Republicans have scored an upset victory in a House race that became a referendum on President Barack Obama’s economic and his anti Israel policies.
Retired media executive and political novice Bob Turner defeated Democratic state Assemblyman David Weprin in a special election Tuesday to succeed Rep. Anthony Weiner, a seven-term Democrat who resigned in June after a sexting scandal.
With about 70 percent of precincts reporting late Tuesday, Turner had 53 percent of the vote to Weprin’s 47 percent.
The race was supposed to be an easy win for Democrats, who have a 3-1 ratio registration advantage in the district.
Weprin, a 56-year-old Orthodox Jew and member of a prominent Queens political family, seemed a good fit for the largely white, working-class district, which is nearly 40 percent Jewish.

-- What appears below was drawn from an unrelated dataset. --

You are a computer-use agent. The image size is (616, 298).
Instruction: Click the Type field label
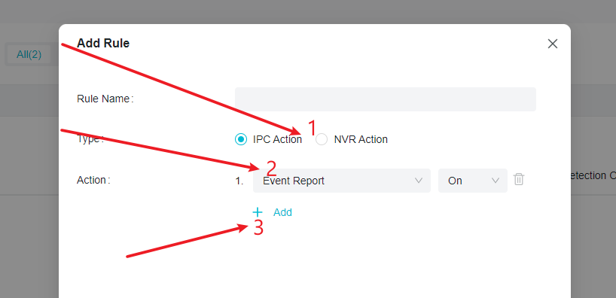90,139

But voter frustration with Obama put Weprin in the unlikely spot of playing defense. A Siena Poll released Friday found just 43 percent of likely voters approved of the president’s job performance, while 54 percent said they disapproved. Among independents, just 29 percent said they approved of Obama’s job performance.
Turner, a 70-year-old Catholic, vowed to push back on Obama’s policies if elected. He received help from prominent Republicans including former Mayor Rudy Giuliani, whose much-praised stewardship of the city after the Sept. 11, 2001, terror attacks was recalled during the 10th anniversary of the attacks last weekend.
Weprin became embroiled in New York-centric disputes over Israel and gay marriage, which cost him some support among Jewish voters.
Orthodox Jews, who tend to be conservative on social issues, expressed anger over Weprin’s vote in the Assembly to legalize gay marriage. In July, New York became one of six states to recognize same-sex nuptials.
Former Mayor Ed Koch, a Democrat, endorsed Turner in July as a way to “send a message” to Obama on his policies toward Israel. And Weprin was challenged on his support of a proposed Islamic center and mosque near the World Trade Center site, in lower Manhattan.